**EXERCISE**
The answer must consist solely of the lines from the one containing "Cheap Hosting ASP.NET (68, 1712)" to the end of the entries below, repeated exactly.

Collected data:
- - -
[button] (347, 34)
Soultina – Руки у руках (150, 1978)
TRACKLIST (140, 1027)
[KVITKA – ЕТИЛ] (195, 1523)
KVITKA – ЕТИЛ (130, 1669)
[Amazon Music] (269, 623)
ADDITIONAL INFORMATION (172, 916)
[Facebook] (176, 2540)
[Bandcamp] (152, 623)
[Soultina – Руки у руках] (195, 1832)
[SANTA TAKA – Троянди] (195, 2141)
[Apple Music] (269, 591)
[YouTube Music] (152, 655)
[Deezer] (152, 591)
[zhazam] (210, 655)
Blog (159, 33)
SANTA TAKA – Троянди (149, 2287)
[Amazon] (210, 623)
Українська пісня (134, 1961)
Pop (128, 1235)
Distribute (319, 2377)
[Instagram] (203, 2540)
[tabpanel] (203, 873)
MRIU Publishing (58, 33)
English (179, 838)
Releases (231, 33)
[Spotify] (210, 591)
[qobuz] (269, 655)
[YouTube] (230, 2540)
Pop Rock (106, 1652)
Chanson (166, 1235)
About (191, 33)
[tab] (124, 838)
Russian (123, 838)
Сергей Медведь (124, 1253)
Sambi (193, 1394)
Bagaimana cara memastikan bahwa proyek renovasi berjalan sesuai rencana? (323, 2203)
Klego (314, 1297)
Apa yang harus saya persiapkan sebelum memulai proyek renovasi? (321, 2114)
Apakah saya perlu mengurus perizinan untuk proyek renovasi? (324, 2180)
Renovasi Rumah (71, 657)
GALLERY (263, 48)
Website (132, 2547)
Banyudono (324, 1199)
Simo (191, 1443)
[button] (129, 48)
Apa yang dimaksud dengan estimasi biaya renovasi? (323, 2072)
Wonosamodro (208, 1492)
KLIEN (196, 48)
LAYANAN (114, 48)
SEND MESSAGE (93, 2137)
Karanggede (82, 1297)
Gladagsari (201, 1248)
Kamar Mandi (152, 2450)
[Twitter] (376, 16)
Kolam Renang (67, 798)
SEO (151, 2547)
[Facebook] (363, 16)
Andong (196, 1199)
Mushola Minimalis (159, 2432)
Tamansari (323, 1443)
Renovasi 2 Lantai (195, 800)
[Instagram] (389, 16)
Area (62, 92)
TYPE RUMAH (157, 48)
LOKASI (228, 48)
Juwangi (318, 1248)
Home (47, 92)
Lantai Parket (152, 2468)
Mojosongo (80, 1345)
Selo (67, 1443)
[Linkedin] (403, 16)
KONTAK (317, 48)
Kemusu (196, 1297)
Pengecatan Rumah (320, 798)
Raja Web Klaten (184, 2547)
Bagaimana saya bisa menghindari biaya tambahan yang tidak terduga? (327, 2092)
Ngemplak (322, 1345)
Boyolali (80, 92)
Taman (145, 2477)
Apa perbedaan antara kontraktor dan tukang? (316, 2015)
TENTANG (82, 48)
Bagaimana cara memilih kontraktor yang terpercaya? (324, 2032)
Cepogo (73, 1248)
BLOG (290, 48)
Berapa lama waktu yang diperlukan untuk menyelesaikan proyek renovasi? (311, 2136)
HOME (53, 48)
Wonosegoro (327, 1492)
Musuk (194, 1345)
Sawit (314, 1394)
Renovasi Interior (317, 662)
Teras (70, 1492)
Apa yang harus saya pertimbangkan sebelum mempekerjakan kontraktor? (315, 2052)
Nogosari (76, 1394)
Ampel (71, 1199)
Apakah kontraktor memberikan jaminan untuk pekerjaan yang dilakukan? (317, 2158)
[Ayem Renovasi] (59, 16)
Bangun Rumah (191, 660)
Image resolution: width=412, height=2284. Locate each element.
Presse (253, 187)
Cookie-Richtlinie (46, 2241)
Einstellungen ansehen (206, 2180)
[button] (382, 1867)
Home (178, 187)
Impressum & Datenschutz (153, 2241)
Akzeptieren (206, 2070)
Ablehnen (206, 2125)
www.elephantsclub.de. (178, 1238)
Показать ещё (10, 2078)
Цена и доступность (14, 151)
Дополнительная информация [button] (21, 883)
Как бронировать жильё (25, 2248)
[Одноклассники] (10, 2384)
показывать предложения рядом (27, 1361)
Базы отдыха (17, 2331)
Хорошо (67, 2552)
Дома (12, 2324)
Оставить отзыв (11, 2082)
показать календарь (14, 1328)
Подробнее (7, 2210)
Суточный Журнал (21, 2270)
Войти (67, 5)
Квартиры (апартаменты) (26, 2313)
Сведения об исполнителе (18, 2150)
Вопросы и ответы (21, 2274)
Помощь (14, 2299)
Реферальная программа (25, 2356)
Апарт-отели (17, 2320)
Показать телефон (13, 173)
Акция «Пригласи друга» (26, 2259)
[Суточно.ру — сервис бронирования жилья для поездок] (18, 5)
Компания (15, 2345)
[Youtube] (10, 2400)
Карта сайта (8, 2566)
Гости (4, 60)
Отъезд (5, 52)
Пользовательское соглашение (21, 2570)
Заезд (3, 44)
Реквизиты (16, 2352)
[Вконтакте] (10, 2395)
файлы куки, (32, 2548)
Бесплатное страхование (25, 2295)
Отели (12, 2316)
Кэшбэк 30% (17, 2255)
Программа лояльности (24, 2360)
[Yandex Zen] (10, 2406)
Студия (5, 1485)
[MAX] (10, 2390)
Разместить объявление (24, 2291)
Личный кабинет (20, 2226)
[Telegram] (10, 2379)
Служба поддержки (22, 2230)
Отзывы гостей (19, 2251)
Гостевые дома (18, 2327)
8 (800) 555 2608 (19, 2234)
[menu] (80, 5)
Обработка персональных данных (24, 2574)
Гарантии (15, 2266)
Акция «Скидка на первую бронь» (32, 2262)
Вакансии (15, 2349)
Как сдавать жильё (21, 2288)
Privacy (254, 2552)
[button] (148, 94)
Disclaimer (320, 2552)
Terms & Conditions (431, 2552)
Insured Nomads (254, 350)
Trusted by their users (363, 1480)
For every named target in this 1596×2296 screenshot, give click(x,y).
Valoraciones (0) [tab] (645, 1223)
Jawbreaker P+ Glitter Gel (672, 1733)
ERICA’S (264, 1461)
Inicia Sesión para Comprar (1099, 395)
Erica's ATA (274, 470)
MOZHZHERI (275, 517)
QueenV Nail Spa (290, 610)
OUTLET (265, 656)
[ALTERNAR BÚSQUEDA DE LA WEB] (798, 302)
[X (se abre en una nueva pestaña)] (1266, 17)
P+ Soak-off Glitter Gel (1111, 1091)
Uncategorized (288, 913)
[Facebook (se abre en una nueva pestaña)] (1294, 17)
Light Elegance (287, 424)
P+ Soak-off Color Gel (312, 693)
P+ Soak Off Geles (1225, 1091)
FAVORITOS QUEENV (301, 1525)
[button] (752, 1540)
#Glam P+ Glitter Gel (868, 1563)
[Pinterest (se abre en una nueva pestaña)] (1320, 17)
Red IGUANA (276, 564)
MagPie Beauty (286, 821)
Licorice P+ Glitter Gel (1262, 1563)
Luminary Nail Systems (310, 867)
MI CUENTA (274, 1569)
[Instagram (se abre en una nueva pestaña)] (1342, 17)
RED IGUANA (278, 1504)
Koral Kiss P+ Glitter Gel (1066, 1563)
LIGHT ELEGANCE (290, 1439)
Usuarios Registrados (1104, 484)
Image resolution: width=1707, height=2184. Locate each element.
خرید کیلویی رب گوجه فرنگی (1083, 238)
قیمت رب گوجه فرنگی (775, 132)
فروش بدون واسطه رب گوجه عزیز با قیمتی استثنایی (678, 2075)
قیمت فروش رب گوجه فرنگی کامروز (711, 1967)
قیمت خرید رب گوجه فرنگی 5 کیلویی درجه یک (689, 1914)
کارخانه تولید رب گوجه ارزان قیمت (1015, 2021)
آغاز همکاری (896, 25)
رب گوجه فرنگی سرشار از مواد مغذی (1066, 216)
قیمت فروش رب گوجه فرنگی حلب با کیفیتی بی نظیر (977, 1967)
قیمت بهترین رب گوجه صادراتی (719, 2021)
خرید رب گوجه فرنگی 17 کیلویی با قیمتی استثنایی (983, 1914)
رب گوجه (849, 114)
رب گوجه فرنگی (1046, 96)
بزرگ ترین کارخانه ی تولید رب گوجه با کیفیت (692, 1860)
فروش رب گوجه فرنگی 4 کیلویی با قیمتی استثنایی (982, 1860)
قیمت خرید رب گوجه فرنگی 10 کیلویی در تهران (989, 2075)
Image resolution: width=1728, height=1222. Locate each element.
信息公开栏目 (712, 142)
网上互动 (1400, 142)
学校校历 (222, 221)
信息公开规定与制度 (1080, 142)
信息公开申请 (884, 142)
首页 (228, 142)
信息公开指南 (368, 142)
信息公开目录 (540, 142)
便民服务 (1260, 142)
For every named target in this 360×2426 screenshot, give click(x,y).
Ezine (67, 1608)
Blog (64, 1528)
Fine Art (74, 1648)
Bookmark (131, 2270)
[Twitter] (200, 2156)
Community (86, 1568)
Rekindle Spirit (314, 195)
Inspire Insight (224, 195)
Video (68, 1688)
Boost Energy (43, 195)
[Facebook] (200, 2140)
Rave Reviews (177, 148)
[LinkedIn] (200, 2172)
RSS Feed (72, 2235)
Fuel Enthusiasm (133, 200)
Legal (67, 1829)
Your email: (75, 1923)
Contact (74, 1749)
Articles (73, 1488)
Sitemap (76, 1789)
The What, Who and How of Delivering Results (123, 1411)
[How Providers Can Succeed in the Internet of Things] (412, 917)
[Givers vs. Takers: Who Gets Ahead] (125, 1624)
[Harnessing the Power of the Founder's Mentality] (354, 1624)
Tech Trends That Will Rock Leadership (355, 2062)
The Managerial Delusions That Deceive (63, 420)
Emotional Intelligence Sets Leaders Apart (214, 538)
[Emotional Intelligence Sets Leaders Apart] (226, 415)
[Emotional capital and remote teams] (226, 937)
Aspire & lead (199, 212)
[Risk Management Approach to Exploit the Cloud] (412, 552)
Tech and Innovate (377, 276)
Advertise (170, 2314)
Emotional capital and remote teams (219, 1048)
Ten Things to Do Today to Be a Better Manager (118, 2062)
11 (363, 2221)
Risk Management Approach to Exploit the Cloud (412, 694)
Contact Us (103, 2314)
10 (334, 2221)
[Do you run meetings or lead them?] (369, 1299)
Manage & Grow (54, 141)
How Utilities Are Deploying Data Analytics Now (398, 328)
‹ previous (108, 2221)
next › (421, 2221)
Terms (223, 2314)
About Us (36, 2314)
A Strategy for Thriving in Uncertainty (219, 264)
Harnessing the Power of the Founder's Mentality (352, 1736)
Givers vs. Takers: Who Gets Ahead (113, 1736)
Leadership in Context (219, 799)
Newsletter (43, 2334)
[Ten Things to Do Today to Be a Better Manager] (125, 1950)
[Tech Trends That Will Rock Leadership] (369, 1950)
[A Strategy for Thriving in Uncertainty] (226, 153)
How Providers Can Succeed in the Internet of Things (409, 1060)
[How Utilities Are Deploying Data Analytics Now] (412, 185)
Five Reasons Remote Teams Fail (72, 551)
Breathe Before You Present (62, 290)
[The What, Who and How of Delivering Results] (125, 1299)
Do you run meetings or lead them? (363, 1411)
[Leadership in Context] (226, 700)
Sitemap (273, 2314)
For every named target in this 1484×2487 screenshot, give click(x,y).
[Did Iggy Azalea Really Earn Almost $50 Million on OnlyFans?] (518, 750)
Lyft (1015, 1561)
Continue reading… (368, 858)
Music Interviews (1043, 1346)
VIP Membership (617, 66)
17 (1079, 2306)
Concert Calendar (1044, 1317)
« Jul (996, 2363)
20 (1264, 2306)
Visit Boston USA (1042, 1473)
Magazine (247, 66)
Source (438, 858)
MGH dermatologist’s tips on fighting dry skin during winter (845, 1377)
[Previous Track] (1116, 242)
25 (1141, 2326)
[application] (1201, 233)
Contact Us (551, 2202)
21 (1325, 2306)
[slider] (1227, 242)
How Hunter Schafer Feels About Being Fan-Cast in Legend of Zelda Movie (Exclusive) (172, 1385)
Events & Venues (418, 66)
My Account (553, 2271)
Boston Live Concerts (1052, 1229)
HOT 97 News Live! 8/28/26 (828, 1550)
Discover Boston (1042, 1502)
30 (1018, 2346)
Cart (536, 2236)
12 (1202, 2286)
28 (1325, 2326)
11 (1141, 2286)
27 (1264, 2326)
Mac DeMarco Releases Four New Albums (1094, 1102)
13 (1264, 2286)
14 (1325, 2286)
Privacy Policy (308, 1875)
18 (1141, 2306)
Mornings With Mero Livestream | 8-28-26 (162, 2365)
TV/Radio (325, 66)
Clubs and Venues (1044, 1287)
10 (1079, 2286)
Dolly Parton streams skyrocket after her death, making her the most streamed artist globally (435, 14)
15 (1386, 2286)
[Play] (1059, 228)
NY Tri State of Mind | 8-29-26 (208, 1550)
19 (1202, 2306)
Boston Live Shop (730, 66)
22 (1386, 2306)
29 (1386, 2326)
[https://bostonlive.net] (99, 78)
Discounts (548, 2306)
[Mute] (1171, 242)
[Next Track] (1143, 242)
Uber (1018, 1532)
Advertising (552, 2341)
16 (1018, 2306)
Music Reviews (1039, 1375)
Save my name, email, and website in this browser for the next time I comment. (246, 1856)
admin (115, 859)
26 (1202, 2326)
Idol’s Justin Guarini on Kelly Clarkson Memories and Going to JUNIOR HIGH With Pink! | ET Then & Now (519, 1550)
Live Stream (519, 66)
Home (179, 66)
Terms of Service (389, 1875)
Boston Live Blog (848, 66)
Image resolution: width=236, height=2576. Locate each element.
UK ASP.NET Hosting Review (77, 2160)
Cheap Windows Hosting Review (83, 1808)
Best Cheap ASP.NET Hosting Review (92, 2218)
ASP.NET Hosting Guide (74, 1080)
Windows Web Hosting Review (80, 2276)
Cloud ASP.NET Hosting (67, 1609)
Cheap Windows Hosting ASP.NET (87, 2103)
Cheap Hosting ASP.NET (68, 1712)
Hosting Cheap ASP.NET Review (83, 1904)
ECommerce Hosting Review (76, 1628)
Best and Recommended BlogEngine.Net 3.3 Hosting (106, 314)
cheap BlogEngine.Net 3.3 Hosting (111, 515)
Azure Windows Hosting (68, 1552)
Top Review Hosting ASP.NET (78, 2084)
- - -
**RESULT OF THIS EXERCISE**
Cheap Hosting ASP.NET (68, 1712)
Hosting Cheap ASP.NET Review (83, 1904)
ECommerce Hosting Review (76, 1628)
Best and Recommended BlogEngine.Net 3.3 Hosting (106, 314)
cheap BlogEngine.Net 3.3 Hosting (111, 515)
Azure Windows Hosting (68, 1552)
Top Review Hosting ASP.NET (78, 2084)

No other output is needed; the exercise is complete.